# DX11 Single big shader buffer for hardware instancing

## Recommended Posts

I saw this part from the battlefield3 presentation (http://dice.se/wp-content/uploads/GDC11_DX11inBF3_Public.pdf) on page 30 where they show how they transfer transformations of each instance to the shader using a single big buffer and a const buffer with indices to index this buffer at the right position using the SV_InstanceID semantic. Can someone tell me what exactly this buffer is ?

This part here:

Buffer<float4> instanceVectorBuffer : register(t0);


I'm not too familiar with buffers in directx11 beyond constant buffers...

Isn't register(t0) for texture slots ?  Also they seem to use 3x4 floats for their transformations, so does that mean they construct their transformation matrix inside the shader using translation, rotation and scale vectors ?

And last how would I set such a buffer in the DX11 API ?

##### Share on other sites

The MSDN documentation is very lacking in explaining these concepts...

IIRC:

The t registers are similar to the c registers, but they're designed for random memory access patterns (like texture lookups) rather than constant memory access patterns (e.g. it's assumed that every pixel will read the same constants, but may read different texels). You can bind both textures and DX11 buffer objects to the t registers and then load values from them in the shader.

You bind values to the t registers using *SSetShaderResources, which takes "shader resource views". You can create a view of a texture, which is the common case, but you can also create a view of a buffer.

As mentioned above, you should prefer this method of binding buffers to t registers when you're going to be performing random lookups into the buffer.

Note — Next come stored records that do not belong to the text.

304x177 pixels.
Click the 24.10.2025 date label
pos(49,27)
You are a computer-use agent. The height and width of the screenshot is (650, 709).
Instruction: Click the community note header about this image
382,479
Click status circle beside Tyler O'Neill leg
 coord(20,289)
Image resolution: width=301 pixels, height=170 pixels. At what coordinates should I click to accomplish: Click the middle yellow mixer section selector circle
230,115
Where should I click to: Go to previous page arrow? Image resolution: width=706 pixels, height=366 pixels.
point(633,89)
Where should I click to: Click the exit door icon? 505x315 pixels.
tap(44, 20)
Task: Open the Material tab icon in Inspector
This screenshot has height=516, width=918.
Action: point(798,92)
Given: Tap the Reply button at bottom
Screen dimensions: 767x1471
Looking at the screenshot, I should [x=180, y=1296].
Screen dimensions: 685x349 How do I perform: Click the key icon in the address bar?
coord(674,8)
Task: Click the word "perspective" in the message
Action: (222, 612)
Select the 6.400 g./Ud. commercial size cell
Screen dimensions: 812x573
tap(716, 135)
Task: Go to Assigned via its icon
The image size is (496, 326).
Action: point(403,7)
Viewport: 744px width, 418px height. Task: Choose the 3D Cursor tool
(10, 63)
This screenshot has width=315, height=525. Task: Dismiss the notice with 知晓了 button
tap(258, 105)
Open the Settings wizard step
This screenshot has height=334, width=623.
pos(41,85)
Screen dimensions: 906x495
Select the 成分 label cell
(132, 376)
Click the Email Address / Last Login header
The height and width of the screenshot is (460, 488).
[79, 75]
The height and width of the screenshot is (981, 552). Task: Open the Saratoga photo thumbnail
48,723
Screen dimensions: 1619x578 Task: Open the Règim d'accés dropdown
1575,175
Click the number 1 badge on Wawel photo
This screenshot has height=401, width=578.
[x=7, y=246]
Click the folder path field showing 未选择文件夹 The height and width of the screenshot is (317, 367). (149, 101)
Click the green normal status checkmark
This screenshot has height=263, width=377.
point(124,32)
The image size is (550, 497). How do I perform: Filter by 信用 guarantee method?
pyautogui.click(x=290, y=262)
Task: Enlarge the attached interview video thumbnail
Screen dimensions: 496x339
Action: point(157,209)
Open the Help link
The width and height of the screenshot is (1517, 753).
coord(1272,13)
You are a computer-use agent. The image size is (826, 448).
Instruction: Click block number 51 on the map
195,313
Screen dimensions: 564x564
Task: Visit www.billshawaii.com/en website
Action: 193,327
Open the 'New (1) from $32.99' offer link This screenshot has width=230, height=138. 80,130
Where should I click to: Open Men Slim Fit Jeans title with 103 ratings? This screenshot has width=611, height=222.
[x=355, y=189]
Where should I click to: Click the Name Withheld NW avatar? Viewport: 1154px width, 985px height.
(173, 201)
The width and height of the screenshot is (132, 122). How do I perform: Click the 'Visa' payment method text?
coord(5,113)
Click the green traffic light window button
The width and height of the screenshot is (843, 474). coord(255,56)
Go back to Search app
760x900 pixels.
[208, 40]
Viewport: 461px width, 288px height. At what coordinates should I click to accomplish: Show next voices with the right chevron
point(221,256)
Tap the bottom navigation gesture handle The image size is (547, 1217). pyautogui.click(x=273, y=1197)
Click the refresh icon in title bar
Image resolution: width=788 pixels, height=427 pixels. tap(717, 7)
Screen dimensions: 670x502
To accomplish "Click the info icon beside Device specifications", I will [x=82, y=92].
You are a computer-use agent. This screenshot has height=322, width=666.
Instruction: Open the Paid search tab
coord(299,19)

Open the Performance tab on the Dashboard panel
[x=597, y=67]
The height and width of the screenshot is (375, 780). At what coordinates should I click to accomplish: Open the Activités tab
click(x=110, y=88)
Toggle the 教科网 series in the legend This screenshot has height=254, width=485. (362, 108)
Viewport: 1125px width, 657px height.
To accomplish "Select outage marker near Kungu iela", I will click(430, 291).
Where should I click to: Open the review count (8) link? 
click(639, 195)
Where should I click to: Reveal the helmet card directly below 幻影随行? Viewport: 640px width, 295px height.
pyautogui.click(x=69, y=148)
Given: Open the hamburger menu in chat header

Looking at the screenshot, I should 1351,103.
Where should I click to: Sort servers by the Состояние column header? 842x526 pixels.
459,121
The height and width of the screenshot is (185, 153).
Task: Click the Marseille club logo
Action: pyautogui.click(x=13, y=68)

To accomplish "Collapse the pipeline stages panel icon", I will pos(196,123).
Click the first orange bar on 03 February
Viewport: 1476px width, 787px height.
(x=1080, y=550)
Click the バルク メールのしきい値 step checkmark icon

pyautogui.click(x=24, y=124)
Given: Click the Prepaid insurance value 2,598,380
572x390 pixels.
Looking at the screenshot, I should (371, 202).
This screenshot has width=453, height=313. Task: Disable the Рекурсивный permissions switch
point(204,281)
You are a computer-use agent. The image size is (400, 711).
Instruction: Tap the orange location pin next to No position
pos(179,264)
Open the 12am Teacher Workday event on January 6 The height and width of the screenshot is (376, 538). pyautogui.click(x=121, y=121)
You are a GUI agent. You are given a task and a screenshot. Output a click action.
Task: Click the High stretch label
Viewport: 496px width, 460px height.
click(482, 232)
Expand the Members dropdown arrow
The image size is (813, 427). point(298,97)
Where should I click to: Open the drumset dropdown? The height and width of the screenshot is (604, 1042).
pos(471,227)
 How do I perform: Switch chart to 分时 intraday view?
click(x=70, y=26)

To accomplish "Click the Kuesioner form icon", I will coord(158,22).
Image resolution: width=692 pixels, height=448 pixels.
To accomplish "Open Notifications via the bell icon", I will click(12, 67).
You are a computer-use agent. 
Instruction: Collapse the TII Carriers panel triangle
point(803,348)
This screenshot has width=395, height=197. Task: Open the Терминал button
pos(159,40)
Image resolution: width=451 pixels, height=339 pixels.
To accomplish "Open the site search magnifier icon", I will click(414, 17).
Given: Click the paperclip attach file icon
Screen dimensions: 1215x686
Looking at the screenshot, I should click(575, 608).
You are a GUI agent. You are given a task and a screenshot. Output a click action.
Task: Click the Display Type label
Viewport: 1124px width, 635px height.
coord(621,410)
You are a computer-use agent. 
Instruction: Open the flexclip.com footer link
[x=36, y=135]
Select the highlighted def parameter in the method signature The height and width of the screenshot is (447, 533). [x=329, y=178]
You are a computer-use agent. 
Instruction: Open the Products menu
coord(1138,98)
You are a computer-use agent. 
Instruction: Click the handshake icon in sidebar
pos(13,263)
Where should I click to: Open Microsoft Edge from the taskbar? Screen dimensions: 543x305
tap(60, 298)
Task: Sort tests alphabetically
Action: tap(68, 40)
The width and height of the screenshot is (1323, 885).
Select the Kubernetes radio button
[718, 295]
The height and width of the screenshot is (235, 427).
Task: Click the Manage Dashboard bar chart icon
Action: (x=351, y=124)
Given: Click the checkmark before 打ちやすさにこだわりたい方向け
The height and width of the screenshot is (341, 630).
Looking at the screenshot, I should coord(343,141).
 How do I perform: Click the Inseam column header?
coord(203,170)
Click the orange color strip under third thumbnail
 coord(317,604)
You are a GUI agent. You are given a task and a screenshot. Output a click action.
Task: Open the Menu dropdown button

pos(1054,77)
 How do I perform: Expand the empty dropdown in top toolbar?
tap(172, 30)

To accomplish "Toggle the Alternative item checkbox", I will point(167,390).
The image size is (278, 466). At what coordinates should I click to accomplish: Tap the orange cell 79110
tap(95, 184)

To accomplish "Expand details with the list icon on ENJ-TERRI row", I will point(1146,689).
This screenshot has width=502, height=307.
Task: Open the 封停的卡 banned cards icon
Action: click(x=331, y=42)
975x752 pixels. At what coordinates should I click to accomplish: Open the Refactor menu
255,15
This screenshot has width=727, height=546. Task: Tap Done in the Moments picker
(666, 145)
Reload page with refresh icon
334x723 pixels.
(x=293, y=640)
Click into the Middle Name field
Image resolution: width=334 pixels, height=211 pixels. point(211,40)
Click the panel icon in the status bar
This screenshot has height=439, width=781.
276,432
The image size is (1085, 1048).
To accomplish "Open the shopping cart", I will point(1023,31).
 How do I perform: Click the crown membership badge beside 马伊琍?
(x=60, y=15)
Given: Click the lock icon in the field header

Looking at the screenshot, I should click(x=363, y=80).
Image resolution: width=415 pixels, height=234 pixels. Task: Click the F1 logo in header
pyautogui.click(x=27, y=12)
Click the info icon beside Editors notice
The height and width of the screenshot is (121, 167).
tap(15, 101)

If every pixel/vertex/etc is going to read the same values from the buffer, then you should bind it to a c register using the usual method.

Also they seem to use 3x4 floats for their transformations, so does that mean they construct their transformation matrix inside the shader using translation, rotation and scale vectors ?

No, in a regular transformation matrix that's been constructed from a traslation + rotation + scale, the 4th row/column (depending on your conventions) will always be [0,0,0,1] so you can hard-code that value in the shader to save some space in the buffer.

I'm still not as experienced with DX11 as I am with DX9, so I hope that's correct

Edited by Hodgman

##### Share on other sites

Yes I meant 3 x float4 (sorry for the confusing syntax   )

Alright thanks for the info.

EDIT: By the way this buffer then should be dynamic, correct? Since I need to put in or remove elements during rendering.

Edited by lipsryme

##### Share on other sites

Yeah by the looks of it, they'd potentially be updating the entire buffer every frame.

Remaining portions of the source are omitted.